The data below should be restated word for word, with every picture omitted.

> [Collected data]
════════════════
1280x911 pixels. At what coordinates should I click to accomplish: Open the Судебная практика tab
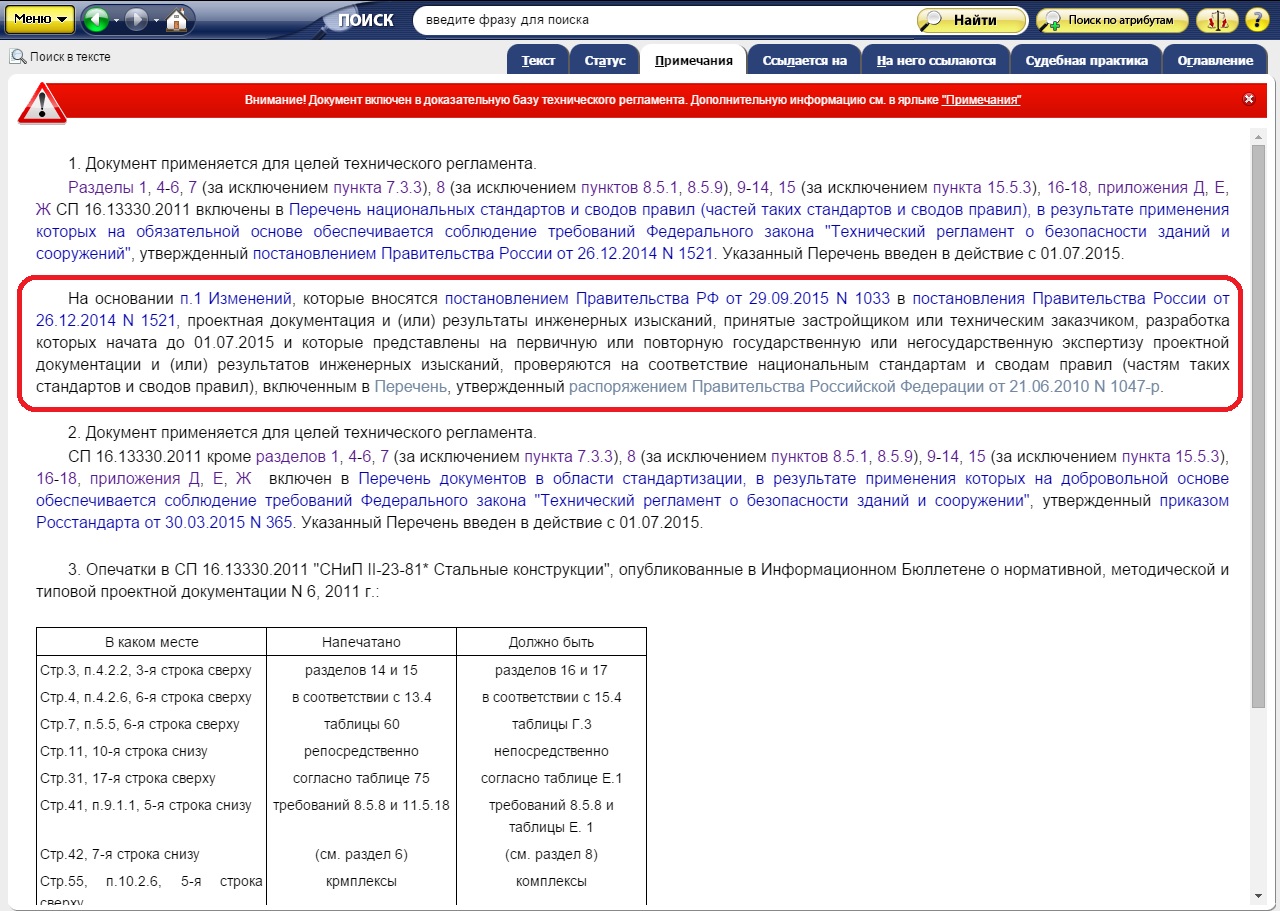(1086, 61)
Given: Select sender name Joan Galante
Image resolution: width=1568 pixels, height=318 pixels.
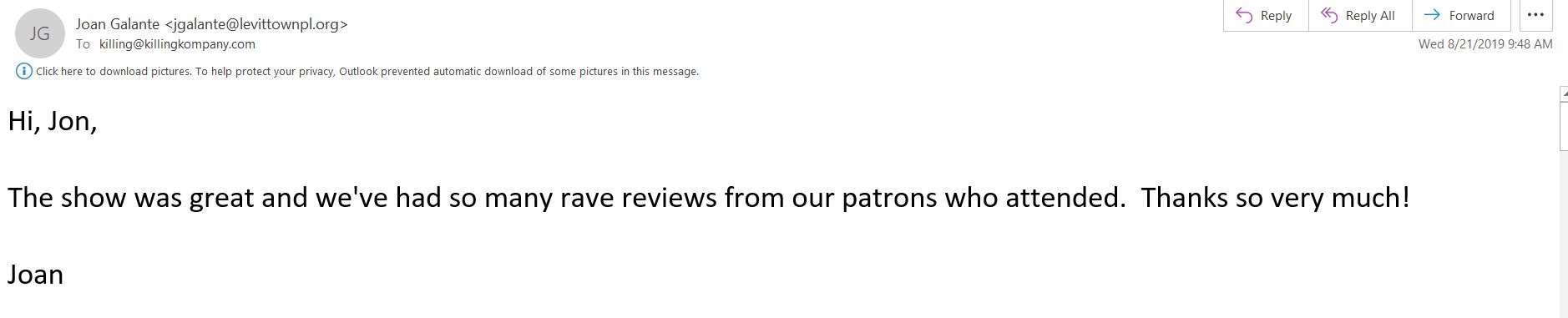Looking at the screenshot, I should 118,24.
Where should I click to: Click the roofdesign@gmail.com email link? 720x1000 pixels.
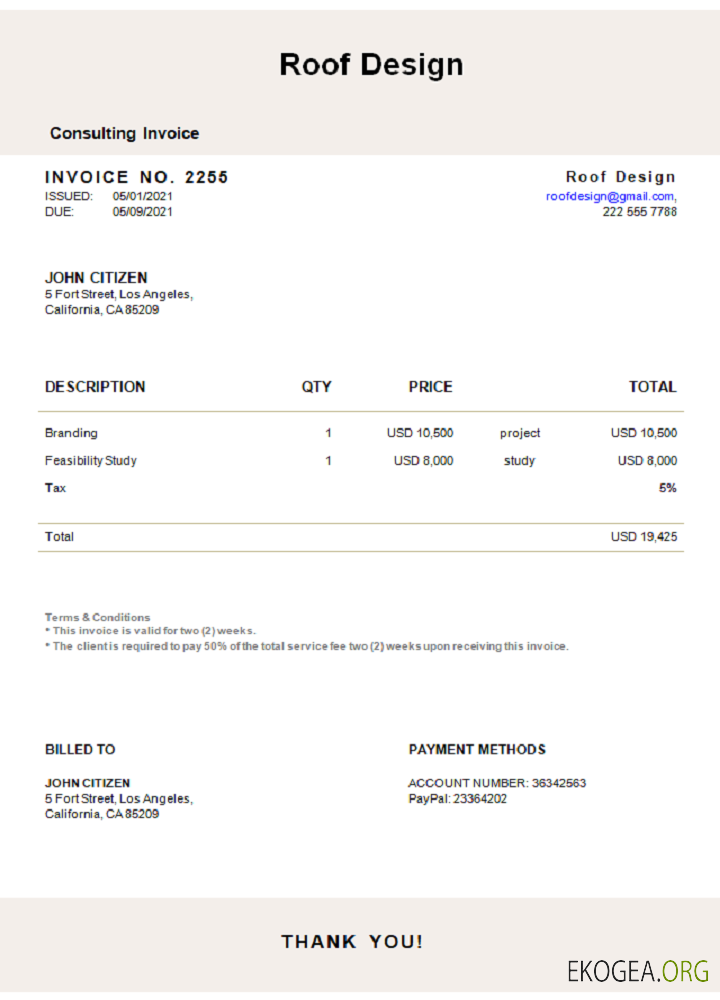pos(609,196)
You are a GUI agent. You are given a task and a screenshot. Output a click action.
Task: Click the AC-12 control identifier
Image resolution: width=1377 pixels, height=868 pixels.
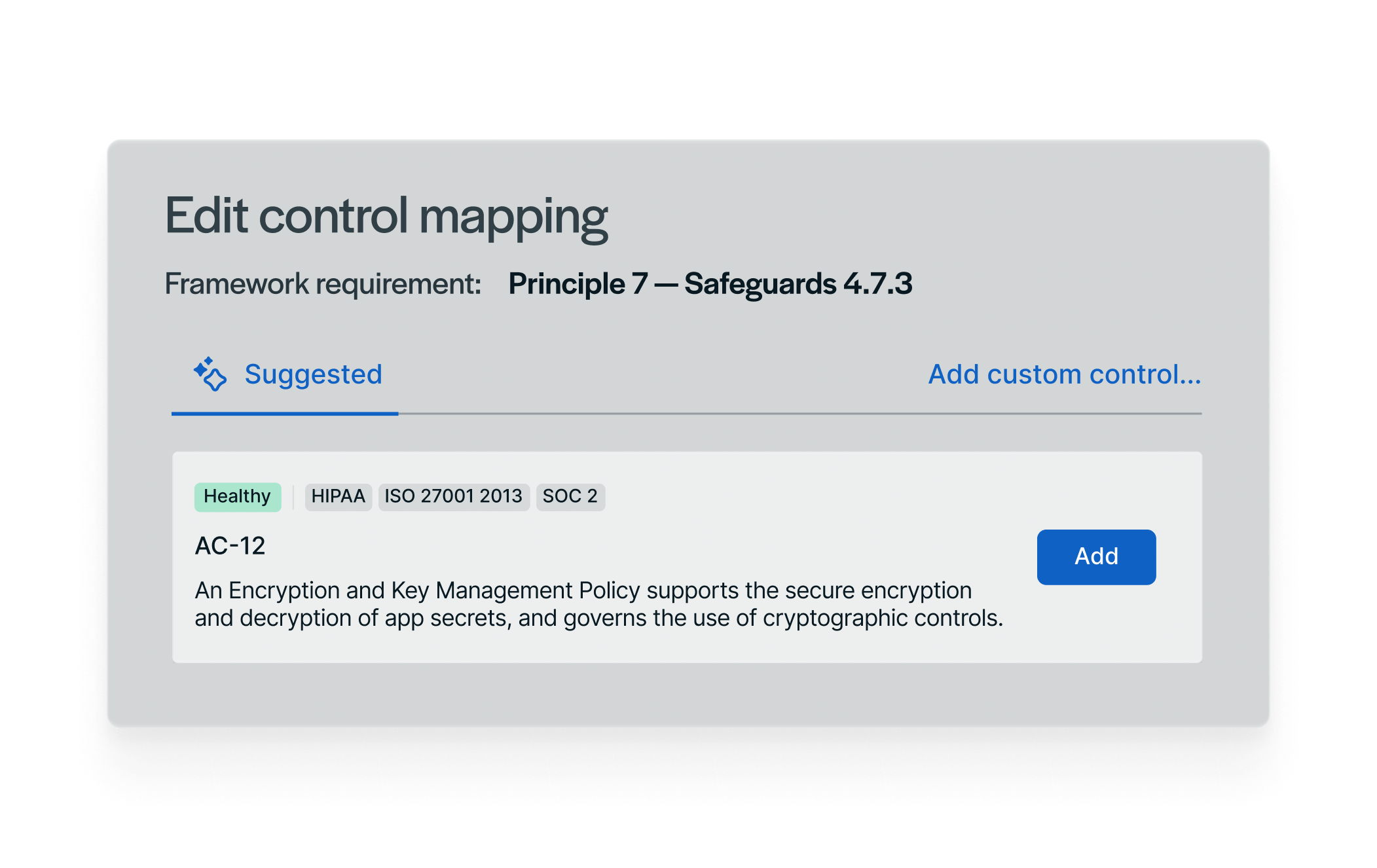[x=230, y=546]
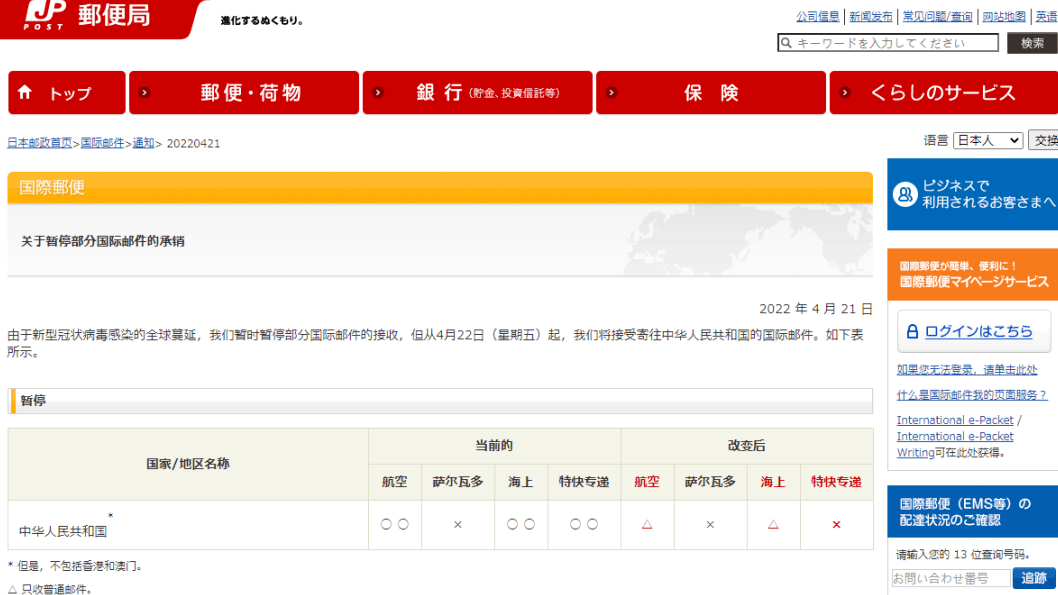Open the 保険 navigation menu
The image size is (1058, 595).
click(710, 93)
════════════════
> [Response for this exercise]
1280x911 pixels. At what coordinates should I click to accomplish: Open the Судебная практика tab
(1086, 61)
Given: Select sender name Joan Galante
Image resolution: width=1568 pixels, height=318 pixels.
Looking at the screenshot, I should 118,24.
Where should I click to: Click the roofdesign@gmail.com email link? 720x1000 pixels.
pos(609,196)
You are a GUI agent. You are given a task and a screenshot. Output a click action.
Task: Click the AC-12 control identifier
Image resolution: width=1377 pixels, height=868 pixels.
[x=230, y=546]
Open the 保険 navigation menu
The image size is (1058, 595).
click(710, 93)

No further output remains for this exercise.